*** Opening Listed entries ***

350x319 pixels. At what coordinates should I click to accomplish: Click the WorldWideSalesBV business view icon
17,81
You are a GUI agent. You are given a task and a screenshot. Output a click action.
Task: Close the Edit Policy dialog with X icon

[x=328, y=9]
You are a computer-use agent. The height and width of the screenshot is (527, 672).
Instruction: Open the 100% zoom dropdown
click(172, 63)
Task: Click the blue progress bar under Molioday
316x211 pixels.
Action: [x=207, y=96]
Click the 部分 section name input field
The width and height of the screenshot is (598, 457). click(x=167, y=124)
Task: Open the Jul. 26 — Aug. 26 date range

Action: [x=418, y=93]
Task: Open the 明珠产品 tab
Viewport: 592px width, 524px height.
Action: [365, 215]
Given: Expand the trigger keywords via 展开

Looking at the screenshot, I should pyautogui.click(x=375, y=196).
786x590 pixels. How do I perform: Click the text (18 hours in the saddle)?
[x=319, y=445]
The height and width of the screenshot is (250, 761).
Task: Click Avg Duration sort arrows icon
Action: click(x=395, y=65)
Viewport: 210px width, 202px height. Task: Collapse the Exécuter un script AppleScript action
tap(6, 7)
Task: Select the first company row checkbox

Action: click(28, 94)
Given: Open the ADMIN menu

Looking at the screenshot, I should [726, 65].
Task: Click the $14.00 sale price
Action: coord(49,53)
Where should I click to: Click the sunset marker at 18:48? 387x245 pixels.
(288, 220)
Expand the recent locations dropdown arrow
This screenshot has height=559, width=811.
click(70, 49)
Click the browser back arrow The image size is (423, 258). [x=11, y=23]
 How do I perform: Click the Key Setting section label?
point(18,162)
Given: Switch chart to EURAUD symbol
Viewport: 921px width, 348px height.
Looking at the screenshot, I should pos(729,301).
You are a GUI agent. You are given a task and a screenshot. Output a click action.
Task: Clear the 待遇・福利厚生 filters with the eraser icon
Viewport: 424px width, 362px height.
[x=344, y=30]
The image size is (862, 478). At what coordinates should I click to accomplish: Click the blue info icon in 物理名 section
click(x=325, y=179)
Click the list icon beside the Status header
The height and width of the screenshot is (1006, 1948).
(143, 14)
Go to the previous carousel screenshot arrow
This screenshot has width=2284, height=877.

*** Closing Listed entries ***

Generate an exact reproduction of all entries.

350x319 pixels. At what coordinates should I click to accomplish: Click the WorldWideSalesBV business view icon
17,81
You are a GUI agent. You are given a task and a screenshot. Output a click action.
Task: Close the Edit Policy dialog with X icon

[x=328, y=9]
You are a computer-use agent. The height and width of the screenshot is (527, 672).
Instruction: Open the 100% zoom dropdown
click(172, 63)
Task: Click the blue progress bar under Molioday
316x211 pixels.
Action: [x=207, y=96]
Click the 部分 section name input field
The width and height of the screenshot is (598, 457). click(x=167, y=124)
Task: Open the Jul. 26 — Aug. 26 date range

Action: [x=418, y=93]
Task: Open the 明珠产品 tab
Viewport: 592px width, 524px height.
Action: [365, 215]
Given: Expand the trigger keywords via 展开

Looking at the screenshot, I should pyautogui.click(x=375, y=196).
786x590 pixels. How do I perform: Click the text (18 hours in the saddle)?
[x=319, y=445]
The height and width of the screenshot is (250, 761).
Task: Click Avg Duration sort arrows icon
Action: click(x=395, y=65)
Viewport: 210px width, 202px height. Task: Collapse the Exécuter un script AppleScript action
tap(6, 7)
Task: Select the first company row checkbox

Action: click(28, 94)
Given: Open the ADMIN menu

Looking at the screenshot, I should [726, 65].
Task: Click the $14.00 sale price
Action: coord(49,53)
Where should I click to: Click the sunset marker at 18:48? 387x245 pixels.
(288, 220)
Expand the recent locations dropdown arrow
This screenshot has height=559, width=811.
click(70, 49)
Click the browser back arrow The image size is (423, 258). [x=11, y=23]
 How do I perform: Click the Key Setting section label?
point(18,162)
Given: Switch chart to EURAUD symbol
Viewport: 921px width, 348px height.
Looking at the screenshot, I should pos(729,301).
You are a GUI agent. You are given a task and a screenshot. Output a click action.
Task: Clear the 待遇・福利厚生 filters with the eraser icon
Viewport: 424px width, 362px height.
[x=344, y=30]
The image size is (862, 478). At what coordinates should I click to accomplish: Click the blue info icon in 物理名 section
click(x=325, y=179)
Click the list icon beside the Status header
The height and width of the screenshot is (1006, 1948).
(143, 14)
Go to the previous carousel screenshot arrow
This screenshot has width=2284, height=877.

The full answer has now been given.